REQUIREMENT
Your copy should match the entries below exactly, apart from the images.

RECORDS SHOWN
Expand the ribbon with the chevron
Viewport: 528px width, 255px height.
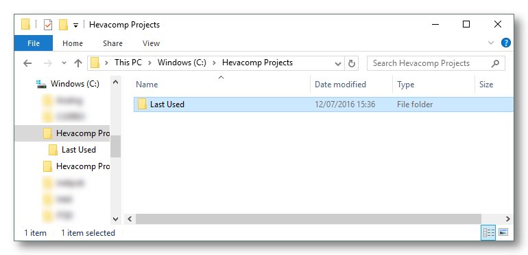click(491, 43)
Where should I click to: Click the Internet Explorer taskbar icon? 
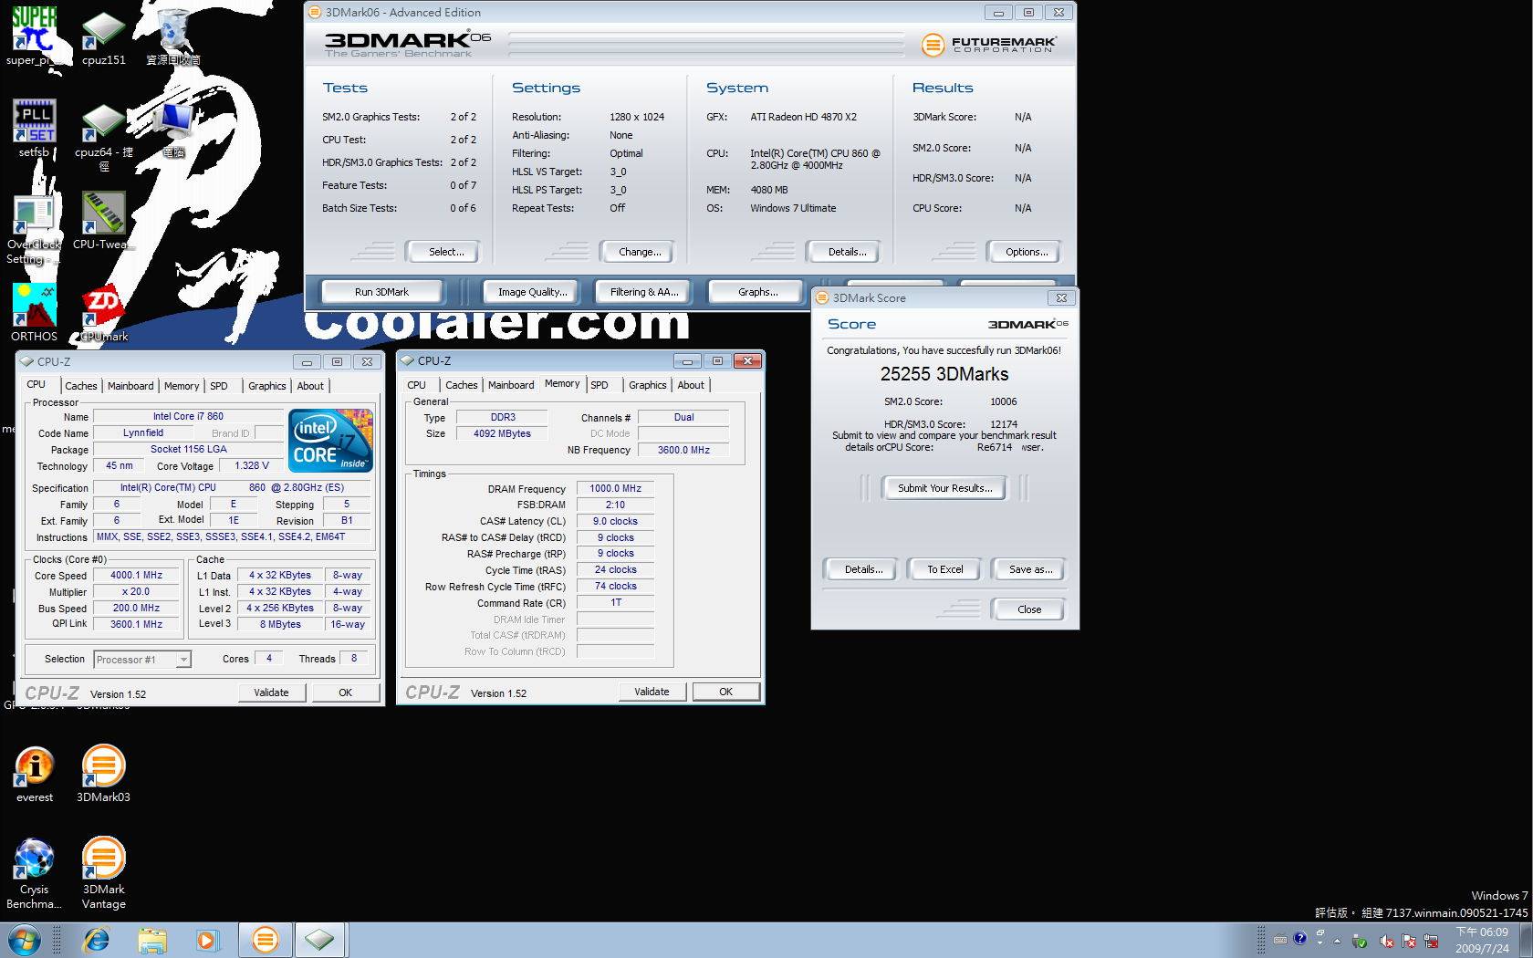(x=96, y=940)
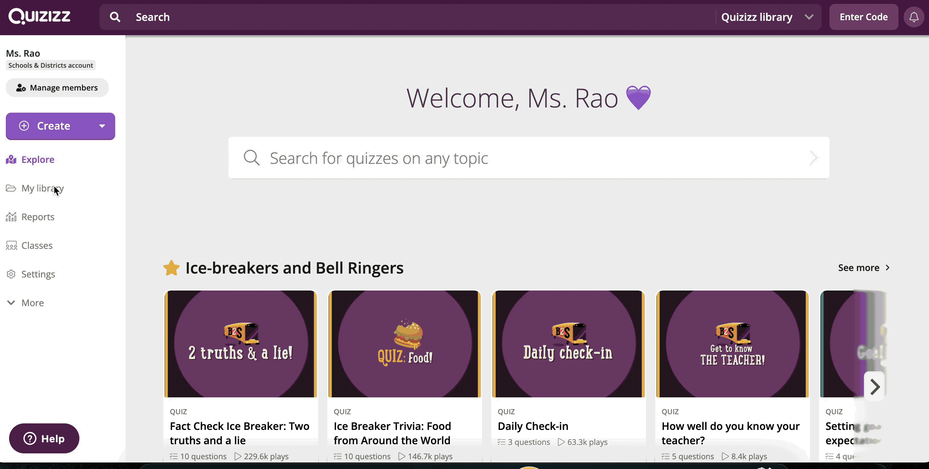Click the search input field for quizzes
The image size is (929, 469).
coord(528,157)
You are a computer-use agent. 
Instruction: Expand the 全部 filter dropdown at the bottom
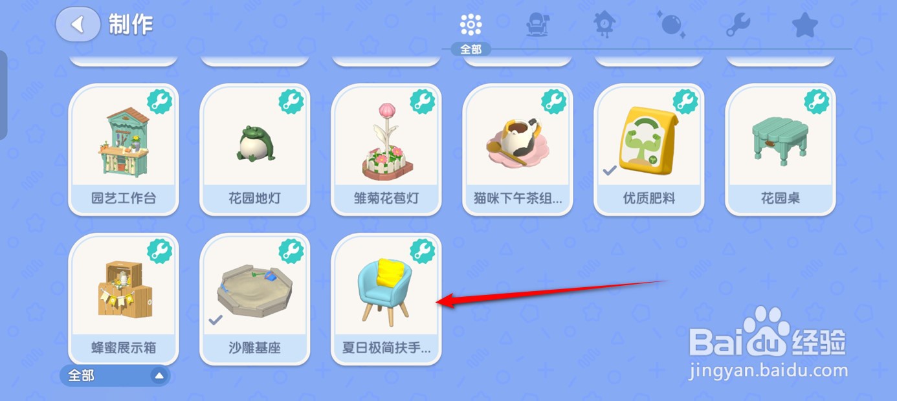tap(115, 376)
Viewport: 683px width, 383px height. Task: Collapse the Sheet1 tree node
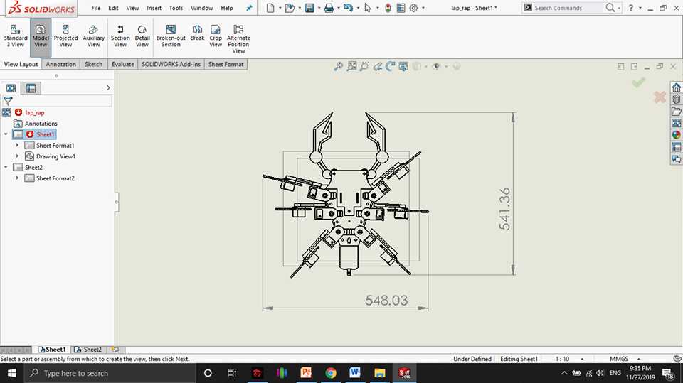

RESULT OF THE TASK
Expand the ribbon with the chevron
Viewport: 528px width, 255px height.
click(491, 43)
Where should I click to: Click the Internet Explorer taskbar icon? 
(x=96, y=940)
Click the search input field for quizzes
The image size is (929, 469).
coord(528,157)
You are a computer-use agent. 
Instruction: Expand the 全部 filter dropdown at the bottom
tap(115, 376)
Viewport: 683px width, 383px height. Task: Collapse the Sheet1 tree node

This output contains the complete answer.